Copyright: Udra on 123rf.com

In Advent and during Christmas time it is pretty typical to see lots of pictures of baby Jesus calming laying in a manger (of course sleeping and not crying), to see animals attentively looking on instead of the donkey taking a giant dump in the corner, or the Ox trying to eat the hay/straw that Jesus was laying on, or to see Mary sweetly standing there and not at all in pain or disturbed that she just gave birth to the Lord where her family stores their animals at night. My point is we often attempt to sanitize the nativity scene of all uncomfortableness, pain, or frustration.

What I think would be more beneficial for us is to view the nativity scene in all its ordinariness and messiness.
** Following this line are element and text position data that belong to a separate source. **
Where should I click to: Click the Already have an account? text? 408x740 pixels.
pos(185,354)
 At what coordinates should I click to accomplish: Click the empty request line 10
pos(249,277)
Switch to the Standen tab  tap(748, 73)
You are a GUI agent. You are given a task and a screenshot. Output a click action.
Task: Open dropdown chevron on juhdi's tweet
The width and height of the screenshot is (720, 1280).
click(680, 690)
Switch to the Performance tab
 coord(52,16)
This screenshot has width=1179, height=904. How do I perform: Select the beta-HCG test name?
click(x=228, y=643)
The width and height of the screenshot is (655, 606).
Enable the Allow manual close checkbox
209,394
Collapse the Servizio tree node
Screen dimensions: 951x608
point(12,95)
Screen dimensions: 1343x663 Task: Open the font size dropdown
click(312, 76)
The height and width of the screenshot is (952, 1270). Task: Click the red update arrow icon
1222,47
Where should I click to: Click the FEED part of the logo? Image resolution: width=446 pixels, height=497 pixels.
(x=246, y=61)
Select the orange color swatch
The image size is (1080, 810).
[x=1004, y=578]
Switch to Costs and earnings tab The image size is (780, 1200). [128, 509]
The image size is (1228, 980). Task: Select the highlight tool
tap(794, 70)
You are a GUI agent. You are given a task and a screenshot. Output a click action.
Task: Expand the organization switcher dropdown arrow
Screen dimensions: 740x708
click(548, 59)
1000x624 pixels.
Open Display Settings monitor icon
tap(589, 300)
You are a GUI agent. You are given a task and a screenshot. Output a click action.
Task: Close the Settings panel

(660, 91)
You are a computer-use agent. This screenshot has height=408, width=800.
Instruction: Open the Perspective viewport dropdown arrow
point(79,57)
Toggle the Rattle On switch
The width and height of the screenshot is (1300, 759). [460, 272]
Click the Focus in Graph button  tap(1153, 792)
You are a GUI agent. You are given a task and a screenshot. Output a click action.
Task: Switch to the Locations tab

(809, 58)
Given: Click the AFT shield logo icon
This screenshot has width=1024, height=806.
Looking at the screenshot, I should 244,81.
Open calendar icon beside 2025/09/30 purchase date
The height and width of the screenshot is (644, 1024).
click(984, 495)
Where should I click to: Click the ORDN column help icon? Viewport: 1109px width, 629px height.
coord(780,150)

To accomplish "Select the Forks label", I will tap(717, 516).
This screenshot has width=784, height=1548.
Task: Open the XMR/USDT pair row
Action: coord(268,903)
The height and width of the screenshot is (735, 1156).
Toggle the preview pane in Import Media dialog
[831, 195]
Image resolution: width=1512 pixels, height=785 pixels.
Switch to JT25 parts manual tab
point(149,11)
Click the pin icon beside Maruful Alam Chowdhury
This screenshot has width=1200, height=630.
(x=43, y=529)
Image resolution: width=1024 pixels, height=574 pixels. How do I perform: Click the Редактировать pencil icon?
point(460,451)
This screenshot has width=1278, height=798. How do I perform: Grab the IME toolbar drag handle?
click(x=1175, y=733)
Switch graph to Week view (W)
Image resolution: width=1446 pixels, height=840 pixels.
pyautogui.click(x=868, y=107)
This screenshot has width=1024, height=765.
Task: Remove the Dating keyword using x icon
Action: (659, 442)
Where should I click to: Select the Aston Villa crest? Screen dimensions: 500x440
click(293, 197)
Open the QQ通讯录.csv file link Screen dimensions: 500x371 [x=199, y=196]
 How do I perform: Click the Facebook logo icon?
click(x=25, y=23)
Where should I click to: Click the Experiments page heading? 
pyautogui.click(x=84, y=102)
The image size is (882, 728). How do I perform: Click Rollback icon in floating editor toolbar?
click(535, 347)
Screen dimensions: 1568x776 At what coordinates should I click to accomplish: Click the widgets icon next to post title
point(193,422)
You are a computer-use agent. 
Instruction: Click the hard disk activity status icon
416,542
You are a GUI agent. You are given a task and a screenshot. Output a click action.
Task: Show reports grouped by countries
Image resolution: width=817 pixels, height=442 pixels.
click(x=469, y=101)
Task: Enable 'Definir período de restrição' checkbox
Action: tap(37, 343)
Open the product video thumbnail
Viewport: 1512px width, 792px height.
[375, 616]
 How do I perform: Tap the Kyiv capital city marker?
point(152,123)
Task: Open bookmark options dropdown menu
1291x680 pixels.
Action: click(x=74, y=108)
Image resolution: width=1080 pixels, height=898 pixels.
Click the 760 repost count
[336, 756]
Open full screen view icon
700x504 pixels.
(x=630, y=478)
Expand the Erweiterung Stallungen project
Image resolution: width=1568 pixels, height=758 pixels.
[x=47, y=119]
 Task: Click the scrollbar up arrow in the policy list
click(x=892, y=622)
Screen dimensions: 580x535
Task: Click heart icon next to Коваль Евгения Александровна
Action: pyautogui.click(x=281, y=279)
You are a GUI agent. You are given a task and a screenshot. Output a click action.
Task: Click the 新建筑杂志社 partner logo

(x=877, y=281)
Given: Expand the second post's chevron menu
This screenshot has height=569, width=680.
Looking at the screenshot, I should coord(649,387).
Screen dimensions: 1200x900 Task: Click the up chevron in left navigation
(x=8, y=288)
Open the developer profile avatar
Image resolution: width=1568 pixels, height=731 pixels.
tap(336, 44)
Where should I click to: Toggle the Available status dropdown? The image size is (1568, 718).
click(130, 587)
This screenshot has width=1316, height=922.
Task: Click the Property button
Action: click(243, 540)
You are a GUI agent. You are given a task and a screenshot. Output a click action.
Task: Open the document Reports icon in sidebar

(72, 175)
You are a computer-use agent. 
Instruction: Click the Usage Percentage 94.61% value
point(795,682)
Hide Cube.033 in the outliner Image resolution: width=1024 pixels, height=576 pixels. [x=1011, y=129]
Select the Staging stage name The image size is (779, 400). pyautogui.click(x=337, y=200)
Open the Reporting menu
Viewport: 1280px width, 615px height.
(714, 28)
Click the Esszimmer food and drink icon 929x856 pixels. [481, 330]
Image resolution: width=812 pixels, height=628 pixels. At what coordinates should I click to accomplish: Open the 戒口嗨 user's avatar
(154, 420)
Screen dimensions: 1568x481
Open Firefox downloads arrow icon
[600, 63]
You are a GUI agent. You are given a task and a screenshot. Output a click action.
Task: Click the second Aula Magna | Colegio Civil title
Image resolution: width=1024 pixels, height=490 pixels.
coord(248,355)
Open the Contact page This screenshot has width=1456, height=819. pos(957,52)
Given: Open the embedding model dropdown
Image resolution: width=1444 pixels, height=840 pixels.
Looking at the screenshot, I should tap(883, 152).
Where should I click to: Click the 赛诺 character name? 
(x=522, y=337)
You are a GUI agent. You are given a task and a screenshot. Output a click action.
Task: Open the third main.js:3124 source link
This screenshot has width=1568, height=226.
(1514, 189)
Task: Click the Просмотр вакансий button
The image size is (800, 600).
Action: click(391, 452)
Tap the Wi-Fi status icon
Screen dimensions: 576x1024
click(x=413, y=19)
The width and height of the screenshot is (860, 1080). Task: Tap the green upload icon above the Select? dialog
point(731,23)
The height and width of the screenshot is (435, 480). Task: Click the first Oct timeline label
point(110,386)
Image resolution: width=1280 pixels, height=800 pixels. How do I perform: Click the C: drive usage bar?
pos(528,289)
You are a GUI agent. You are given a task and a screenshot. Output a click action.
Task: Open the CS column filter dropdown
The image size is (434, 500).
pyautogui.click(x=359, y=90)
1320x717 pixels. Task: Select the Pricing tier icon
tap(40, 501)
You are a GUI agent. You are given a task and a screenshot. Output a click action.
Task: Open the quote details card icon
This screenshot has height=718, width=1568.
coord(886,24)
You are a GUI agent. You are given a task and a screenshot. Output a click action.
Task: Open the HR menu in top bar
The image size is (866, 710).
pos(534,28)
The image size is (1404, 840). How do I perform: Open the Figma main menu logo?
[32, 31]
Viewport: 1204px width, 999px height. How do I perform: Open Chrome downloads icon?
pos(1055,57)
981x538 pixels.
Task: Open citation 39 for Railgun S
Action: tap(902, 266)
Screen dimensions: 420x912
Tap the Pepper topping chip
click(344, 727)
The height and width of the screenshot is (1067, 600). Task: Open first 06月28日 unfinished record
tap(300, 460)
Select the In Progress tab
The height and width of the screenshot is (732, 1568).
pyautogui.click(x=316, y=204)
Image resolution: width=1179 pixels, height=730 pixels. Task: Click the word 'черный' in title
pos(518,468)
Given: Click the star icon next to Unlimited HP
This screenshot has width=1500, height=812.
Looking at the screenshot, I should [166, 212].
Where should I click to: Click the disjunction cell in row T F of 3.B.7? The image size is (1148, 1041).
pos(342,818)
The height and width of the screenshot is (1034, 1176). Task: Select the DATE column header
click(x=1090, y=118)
That God loved his creation so much that he was willing to come down in this way, being humbly born in a stable. Jesus didn’t enter with pomp and circumstance, with trumpets blaring, with the most comfortable bed, silk sheets, and room controlled temperature, instead, he was born in a crowded area with animals that I am sure did not smell the most pleasant. From the very beginning, we are shown that God has first shown us, love, before we ever contemplated turning to God. I believe the way Jesus was born also shows us from the start of his birth that he is the suffering servant, who came to serve and not be served.

Even after Christmas, we face the temptation to take the “sanitized Jesus” into the new year, instead of Jesus who came down to our world in the flesh in the midst of pain, darkness, and brokenness. As British Poet Philip Britts said, “It was never Christ’s purpose to bring about self-improvement. He became poor not to offer us a moral toning up, however good this may be. The Word became flesh so that the same amazing life that broke into the world when Jesus Christ was born actually becomes realized in our own lives here and now.” (Philip Britts, Watch for the Light: Readings for Advent and Christmas (Walden: Plough Publishing House, 2001), 112.)

This love of Christ, the Son of God being born is not about giving us “warm fuzzies” during the Holiday season; instead this revolutionary love seeks to transform our hearts, our lives, and the world!